### TEXTO DO EXERCÍCIO:
HILDEGARD VON BINGEN
“A alma é uma sinfonia.”
Hildegard von Bingen
A leitura da história da música e dos compositores me deixa intrigada. Tantas intérpretes e quase nenhuma referência quanto às compositoras. Um vazio feminino no universo divino da padroeira Santa Cecília. Longe dos verbetes, descubro o nome de Hildegard von Bingen, monja beneditina que viveu no século XII, compositora que fez mais de setenta sinfonias e que achava que a música era uma forma de readquirir a divindade perdida quando Adão saiu do Paraíso.
Encontro num sebo o livro Hildegard de Bingen (A consciência inspirada do século XII), de Régine Pernoud, e empreendo uma longa viagem no tempo, às sombras da Idade Média, período das cruzadas, para encontrar a primeira grande compositora de música. No claustro, o encontro com a voz libertadora. Na contemporaneidade, o resgate de sua obra por Christopher Page.
Décima filha de uma família nobre, Hildegard foi para o mosteiro dúplice Disibodenberg para ter educação religiosa com oito anos. Monja beneditina teve sempre sua vida marcada pelas horas nonásticas e pelos cantos em louvor a Deus.
Tornou-se abadessa e teve a vida marcada por visões, ouvia a voz divina e desenhava mandalas com as imagens: um homem no centro do globo (mundo), espelhos, asas, muros... As mensagens que a visionária recebia não eram guardadas no claustro, Hildegard as escrevia em livros e fazia pregações e sermões públicos. A última visão do livro Scivias, escrita como peça teatral ou ópera, inspirou a obra musical Ordo Virtutum, onde as virtudes são personificadas e sofrem ataques dos demônios.
“Assim, o homem é o fecho das maravilhas de Deus.”

### LINHAS EXIBIDAS:
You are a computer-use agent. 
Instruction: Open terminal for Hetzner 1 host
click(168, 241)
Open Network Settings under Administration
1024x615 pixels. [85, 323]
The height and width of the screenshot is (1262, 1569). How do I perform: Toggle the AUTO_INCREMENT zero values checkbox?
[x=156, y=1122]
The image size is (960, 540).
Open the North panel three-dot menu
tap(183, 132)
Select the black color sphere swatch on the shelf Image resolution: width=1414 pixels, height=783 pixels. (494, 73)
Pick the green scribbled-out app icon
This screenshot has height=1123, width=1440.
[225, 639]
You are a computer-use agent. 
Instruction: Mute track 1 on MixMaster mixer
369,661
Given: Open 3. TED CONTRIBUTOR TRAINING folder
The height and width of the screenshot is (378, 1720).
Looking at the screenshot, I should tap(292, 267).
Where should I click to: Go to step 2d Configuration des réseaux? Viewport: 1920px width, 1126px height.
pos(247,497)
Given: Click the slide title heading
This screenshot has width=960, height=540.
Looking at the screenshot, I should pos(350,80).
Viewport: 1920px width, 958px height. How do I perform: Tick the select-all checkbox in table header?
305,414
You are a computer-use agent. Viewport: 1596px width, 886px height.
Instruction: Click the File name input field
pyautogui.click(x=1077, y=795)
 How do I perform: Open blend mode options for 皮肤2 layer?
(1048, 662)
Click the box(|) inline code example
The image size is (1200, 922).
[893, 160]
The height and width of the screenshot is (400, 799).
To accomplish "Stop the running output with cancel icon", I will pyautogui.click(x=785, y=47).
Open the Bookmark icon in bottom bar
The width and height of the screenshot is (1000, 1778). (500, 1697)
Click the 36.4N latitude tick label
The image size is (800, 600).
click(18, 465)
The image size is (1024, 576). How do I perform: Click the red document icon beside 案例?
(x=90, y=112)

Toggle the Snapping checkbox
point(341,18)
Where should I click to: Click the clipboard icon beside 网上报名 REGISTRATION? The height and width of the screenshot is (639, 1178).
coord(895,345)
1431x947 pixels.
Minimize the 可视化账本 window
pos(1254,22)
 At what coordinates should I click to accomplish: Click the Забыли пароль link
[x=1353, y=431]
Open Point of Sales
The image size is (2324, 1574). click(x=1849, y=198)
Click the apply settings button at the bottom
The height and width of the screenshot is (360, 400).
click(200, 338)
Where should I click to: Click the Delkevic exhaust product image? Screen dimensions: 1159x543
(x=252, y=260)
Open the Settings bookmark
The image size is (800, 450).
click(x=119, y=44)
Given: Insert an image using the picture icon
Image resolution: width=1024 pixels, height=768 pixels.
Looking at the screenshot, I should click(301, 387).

### TAREFAS A REALIZAR:
• 1. Segundo o texto sobre Hildegard von Bingen, com que idade ela foi para o mosteiro Disibodenberg?
• 2. Transcreva do texto sobre Hildegard von Bingen o trecho que se inicia com as palavras "Décima filha de" e termina em "louvor a Deus.".

### RESPOSTAS DO EXERCÍCIO:
• 1. Com oito anos.

• 2.
Décima filha de uma família nobre, Hildegard foi para o mosteiro dúplice Disibodenberg para ter educação religiosa com oito anos. Monja beneditina teve sempre sua vida marcada pelas horas nonásticas e pelos cantos em louvor a Deus.